§ To-do item
Copy the stretch of lines from the one containing "Image resolution: width=1224" through the one containing "(750, 320).", character for character.

[Saved data entries]

--------

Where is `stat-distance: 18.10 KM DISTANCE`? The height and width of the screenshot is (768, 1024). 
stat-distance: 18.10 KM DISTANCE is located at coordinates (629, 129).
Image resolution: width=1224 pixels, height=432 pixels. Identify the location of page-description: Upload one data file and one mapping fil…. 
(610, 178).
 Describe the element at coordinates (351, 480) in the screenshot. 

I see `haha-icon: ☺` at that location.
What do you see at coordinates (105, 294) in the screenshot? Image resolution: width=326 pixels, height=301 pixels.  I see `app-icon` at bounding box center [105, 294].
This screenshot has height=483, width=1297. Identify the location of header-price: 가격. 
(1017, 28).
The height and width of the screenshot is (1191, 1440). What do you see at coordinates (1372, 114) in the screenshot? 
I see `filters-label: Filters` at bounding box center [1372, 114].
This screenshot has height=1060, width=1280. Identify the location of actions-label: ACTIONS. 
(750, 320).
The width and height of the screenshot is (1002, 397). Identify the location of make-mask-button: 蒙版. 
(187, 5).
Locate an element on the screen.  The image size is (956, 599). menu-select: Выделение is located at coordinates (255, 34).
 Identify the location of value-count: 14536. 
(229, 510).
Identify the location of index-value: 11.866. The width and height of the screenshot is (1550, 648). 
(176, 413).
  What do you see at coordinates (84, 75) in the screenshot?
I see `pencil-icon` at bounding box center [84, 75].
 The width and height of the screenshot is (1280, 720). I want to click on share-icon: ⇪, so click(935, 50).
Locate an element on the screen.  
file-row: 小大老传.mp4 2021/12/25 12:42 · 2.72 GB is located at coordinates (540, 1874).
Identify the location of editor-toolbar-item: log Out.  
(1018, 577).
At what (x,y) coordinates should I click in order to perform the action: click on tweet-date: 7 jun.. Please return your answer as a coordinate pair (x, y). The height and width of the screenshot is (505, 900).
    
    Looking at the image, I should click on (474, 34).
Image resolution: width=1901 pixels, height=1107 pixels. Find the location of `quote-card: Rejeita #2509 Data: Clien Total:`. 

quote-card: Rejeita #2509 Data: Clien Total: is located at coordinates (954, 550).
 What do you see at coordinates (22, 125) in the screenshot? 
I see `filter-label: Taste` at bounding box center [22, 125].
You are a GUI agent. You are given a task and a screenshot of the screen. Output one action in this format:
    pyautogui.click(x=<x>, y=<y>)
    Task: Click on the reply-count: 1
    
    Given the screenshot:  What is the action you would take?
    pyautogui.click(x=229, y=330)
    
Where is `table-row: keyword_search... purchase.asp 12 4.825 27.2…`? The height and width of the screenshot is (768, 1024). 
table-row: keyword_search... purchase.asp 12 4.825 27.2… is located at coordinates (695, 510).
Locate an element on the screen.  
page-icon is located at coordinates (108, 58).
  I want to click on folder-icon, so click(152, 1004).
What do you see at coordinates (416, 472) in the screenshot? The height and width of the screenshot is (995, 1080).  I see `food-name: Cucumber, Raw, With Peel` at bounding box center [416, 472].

--------

§ Solution to the exercise
Image resolution: width=1224 pixels, height=432 pixels. Identify the location of page-description: Upload one data file and one mapping fil…. 
(610, 178).
 Describe the element at coordinates (351, 480) in the screenshot. 

I see `haha-icon: ☺` at that location.
What do you see at coordinates (105, 294) in the screenshot? Image resolution: width=326 pixels, height=301 pixels.  I see `app-icon` at bounding box center [105, 294].
This screenshot has height=483, width=1297. Identify the location of header-price: 가격. 
(1017, 28).
The height and width of the screenshot is (1191, 1440). What do you see at coordinates (1372, 114) in the screenshot? 
I see `filters-label: Filters` at bounding box center [1372, 114].
This screenshot has height=1060, width=1280. Identify the location of actions-label: ACTIONS. 
(750, 320).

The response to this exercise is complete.